● PROBLEM TO SOLVE
Below, some lines carry pictures; leave those pictures out and retype exactly the lines from the one with "Task: Open the Categoría dropdown arrow" through the one with "Given: Click the web requests filter tag".

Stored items
= = =
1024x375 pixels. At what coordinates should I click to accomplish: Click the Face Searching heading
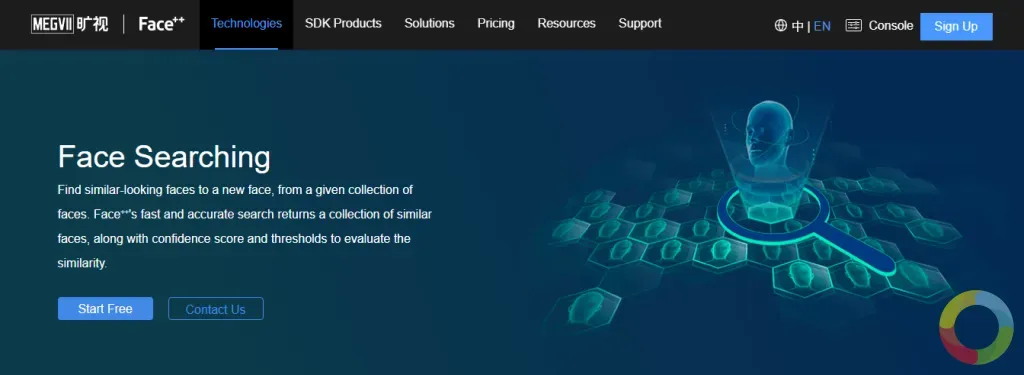point(164,157)
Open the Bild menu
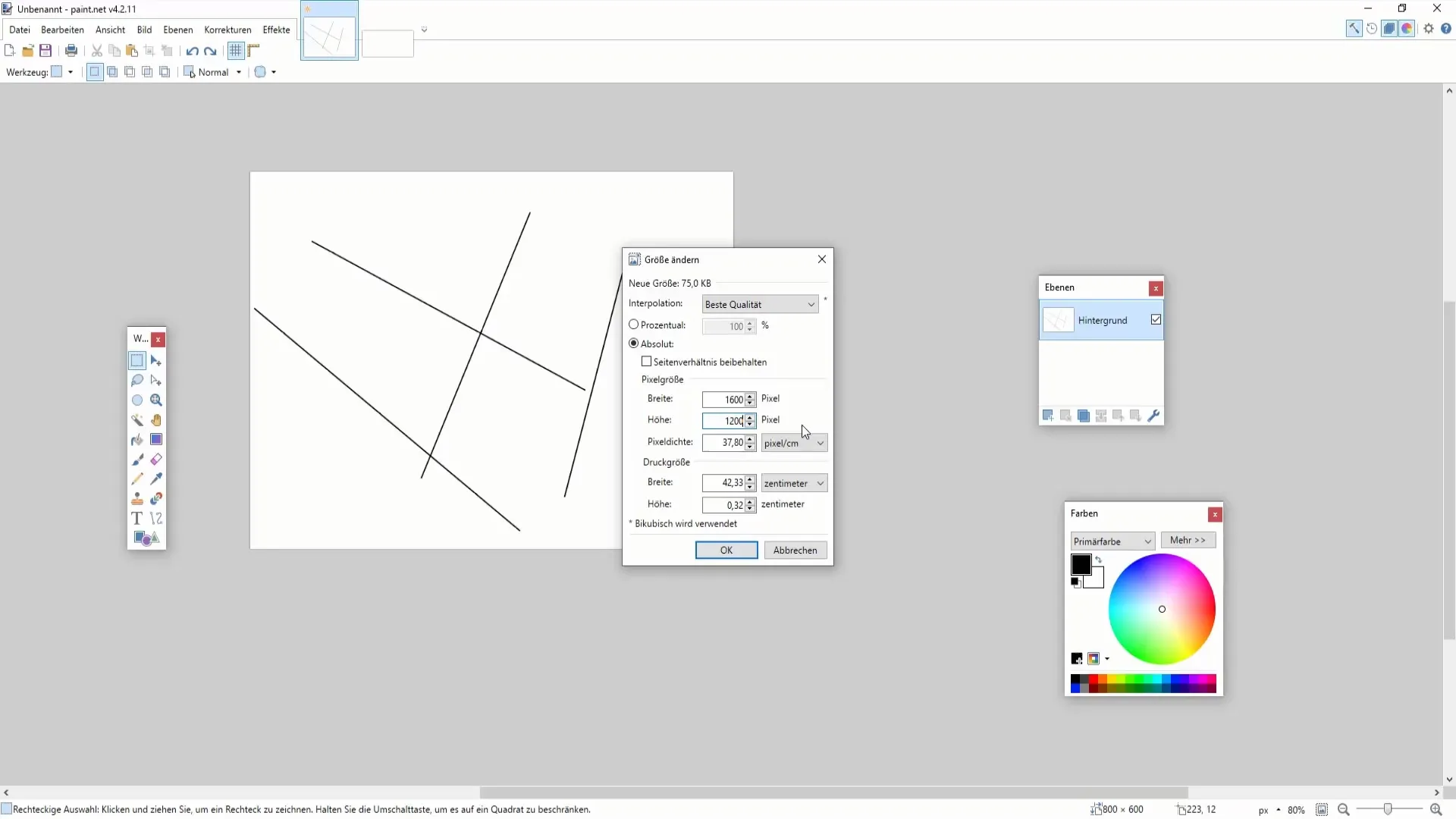Screen dimensions: 1456x819 [144, 30]
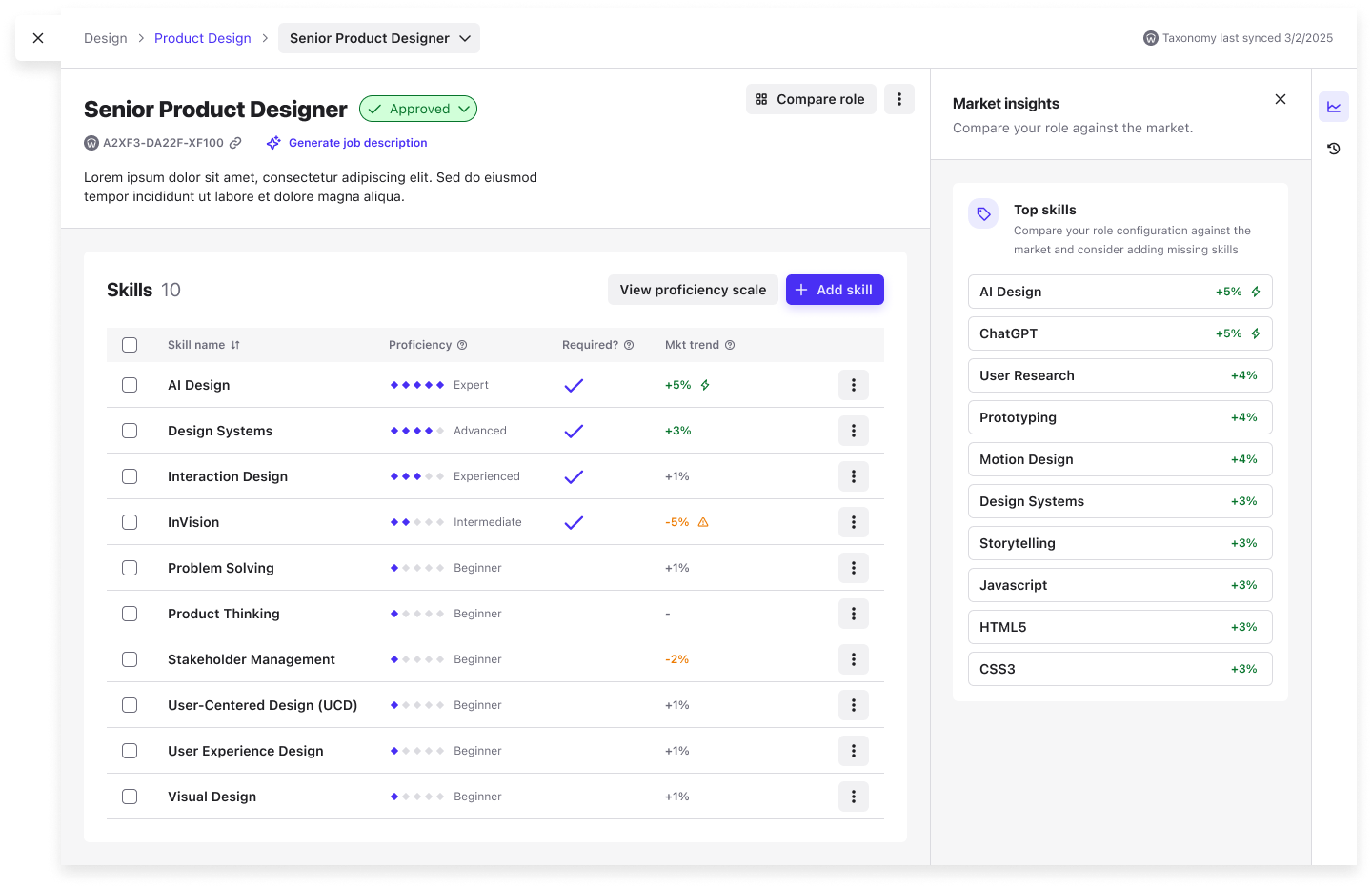The width and height of the screenshot is (1372, 888).
Task: Open more options menu beside Compare role
Action: [899, 99]
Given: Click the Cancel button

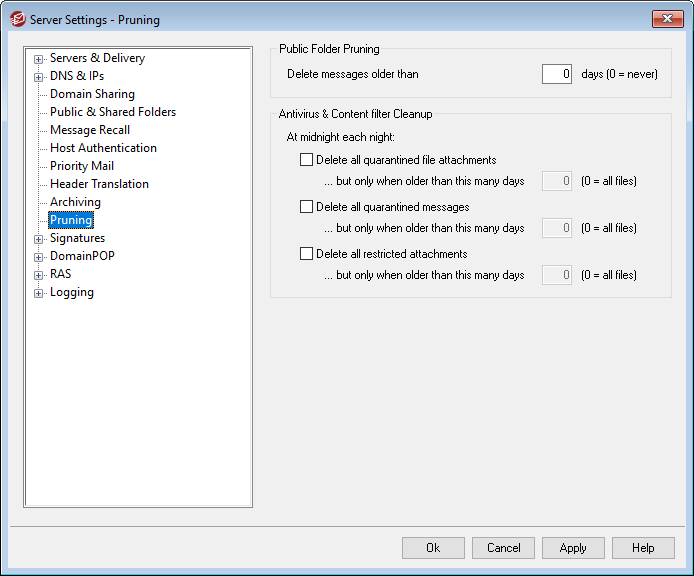Looking at the screenshot, I should tap(503, 548).
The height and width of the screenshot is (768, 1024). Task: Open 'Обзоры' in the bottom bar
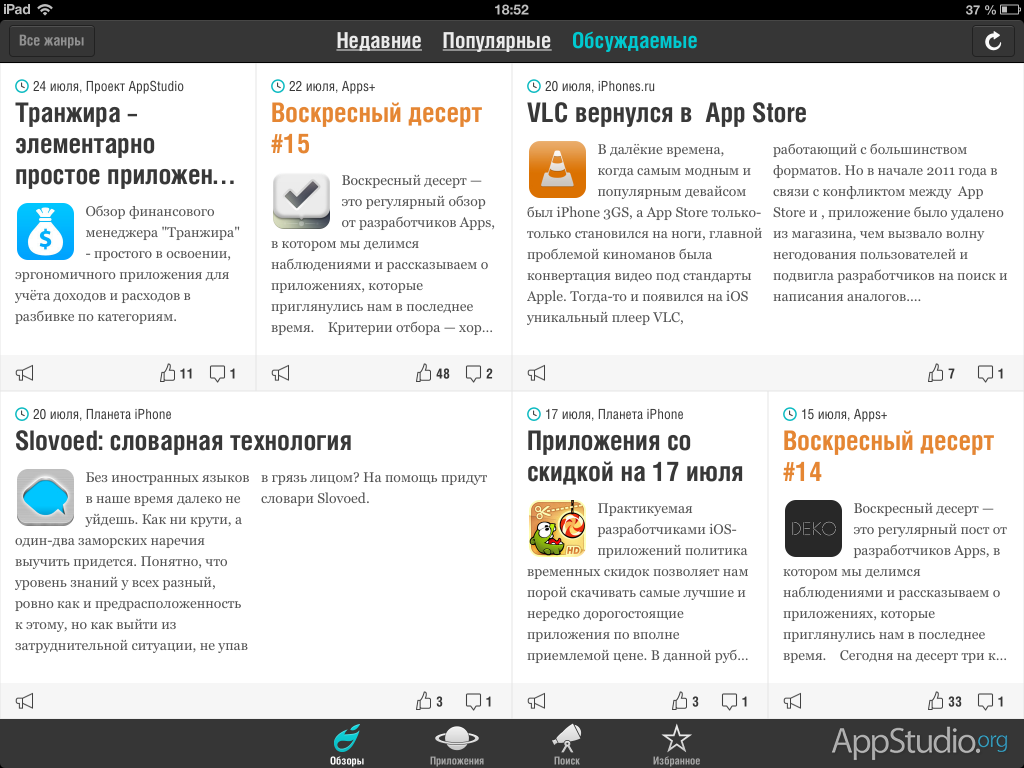click(x=347, y=745)
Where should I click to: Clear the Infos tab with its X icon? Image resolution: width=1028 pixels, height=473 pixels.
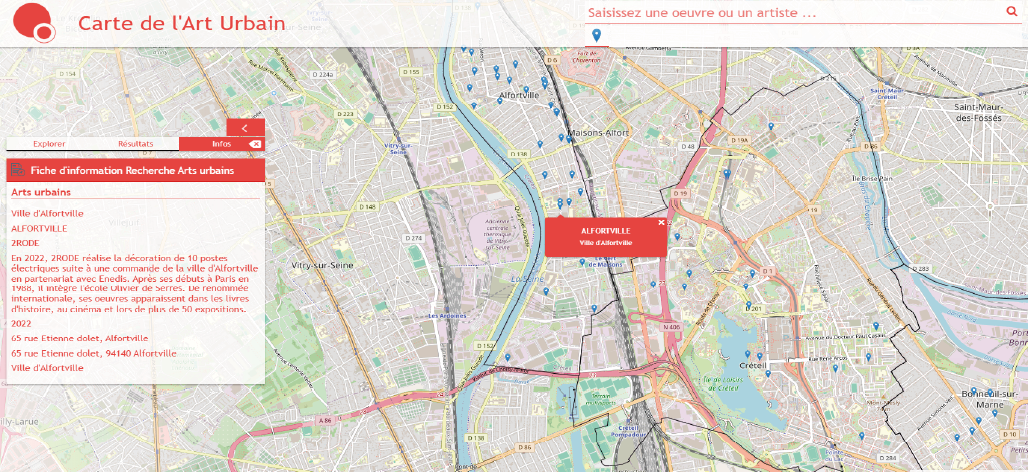coord(255,144)
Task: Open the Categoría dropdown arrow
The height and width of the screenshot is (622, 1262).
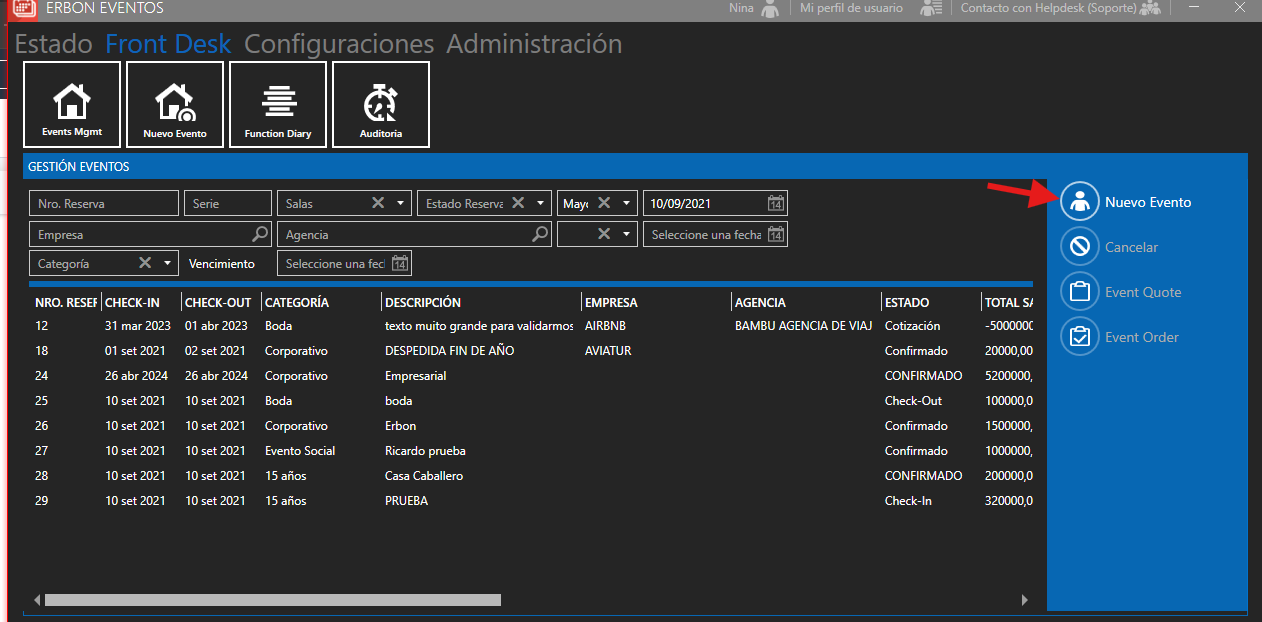Action: click(x=167, y=264)
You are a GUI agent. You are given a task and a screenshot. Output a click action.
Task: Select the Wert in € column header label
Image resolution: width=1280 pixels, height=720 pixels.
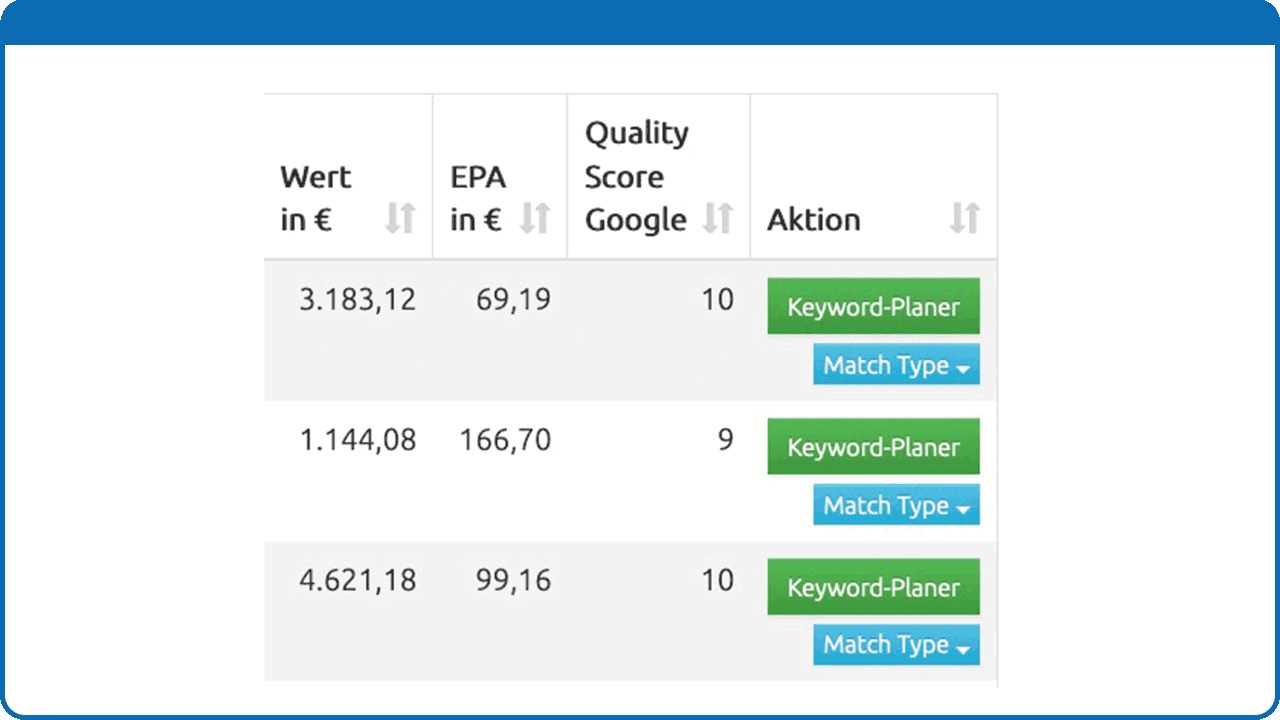(x=316, y=198)
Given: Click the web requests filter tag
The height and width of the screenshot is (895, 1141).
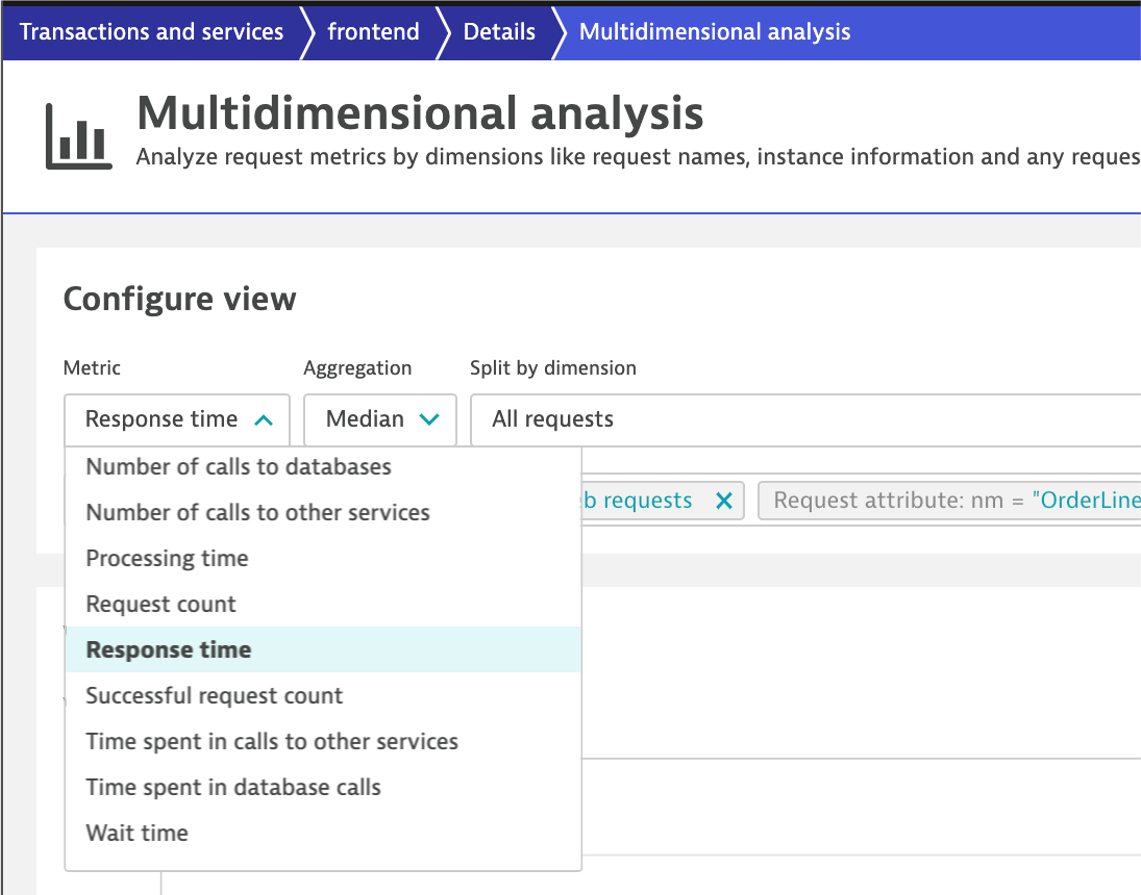Looking at the screenshot, I should (x=636, y=500).
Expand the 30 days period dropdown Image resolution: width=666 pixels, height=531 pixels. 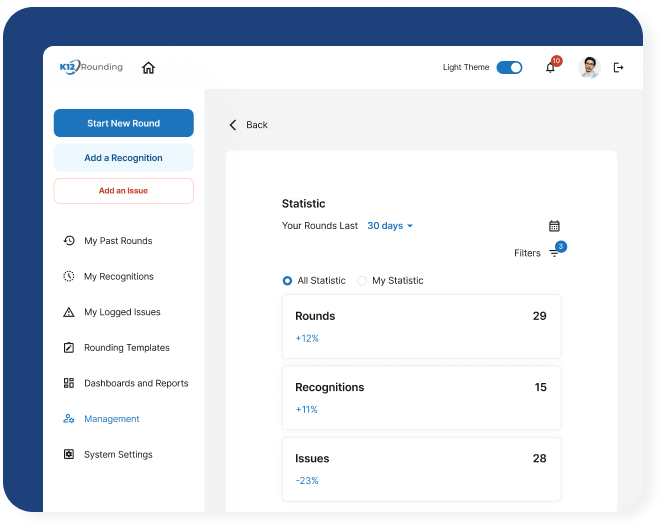click(x=390, y=226)
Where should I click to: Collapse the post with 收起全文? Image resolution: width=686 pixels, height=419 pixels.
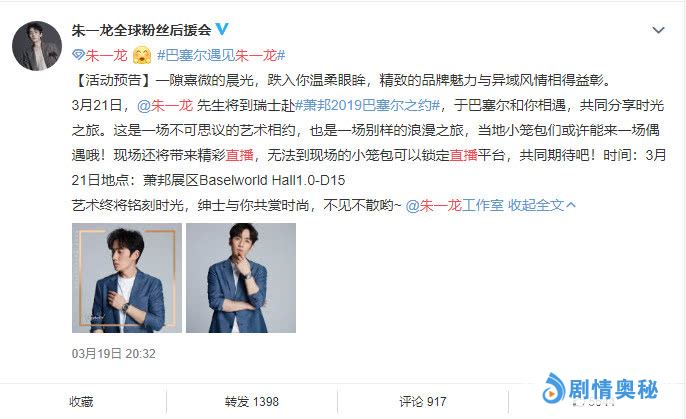coord(536,205)
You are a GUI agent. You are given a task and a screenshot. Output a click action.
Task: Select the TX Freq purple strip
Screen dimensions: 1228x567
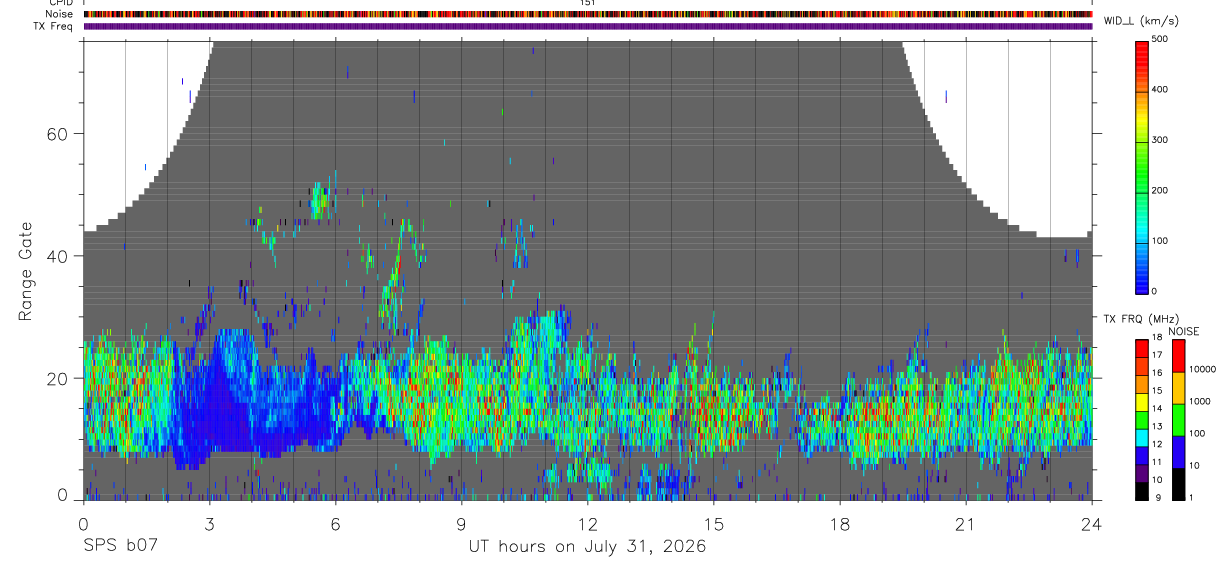588,26
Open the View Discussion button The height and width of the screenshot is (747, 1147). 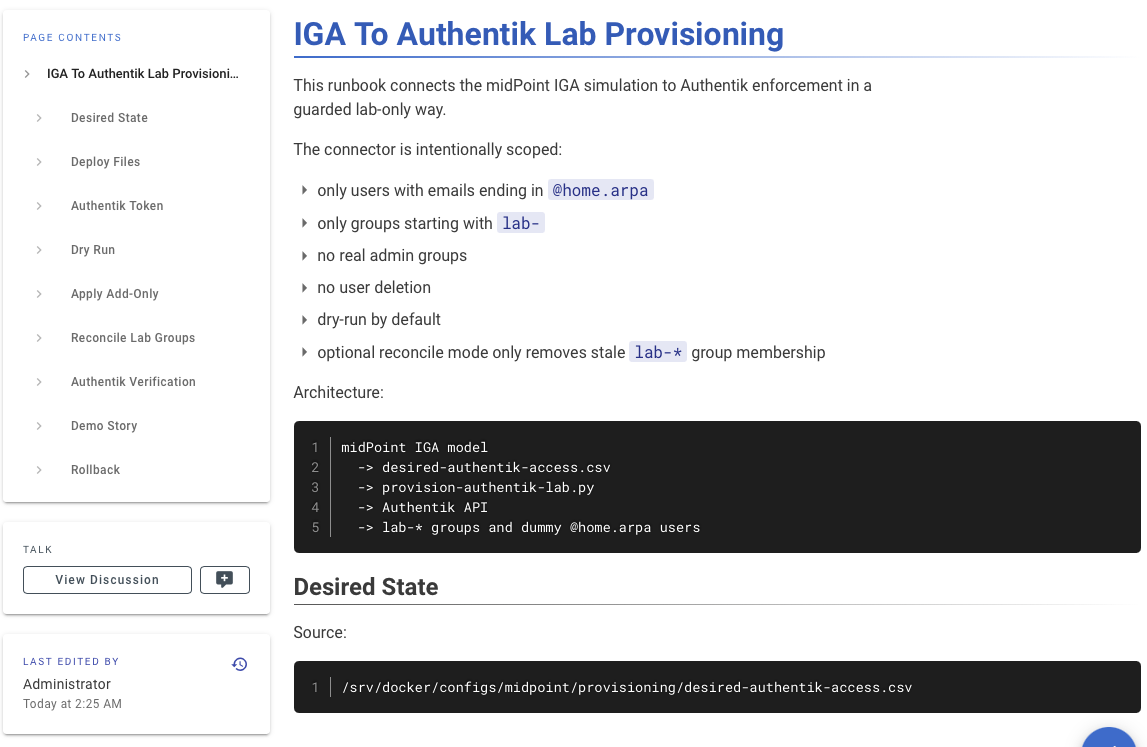107,579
= = =
● REPLY
Task: Open the Categoría dropdown arrow
The height and width of the screenshot is (622, 1262).
Action: click(x=167, y=264)
You are a GUI agent. You are given a task and a screenshot. Output a click action.
Task: Select the Wert in € column header label
Image resolution: width=1280 pixels, height=720 pixels.
(x=316, y=198)
Given: Click the web requests filter tag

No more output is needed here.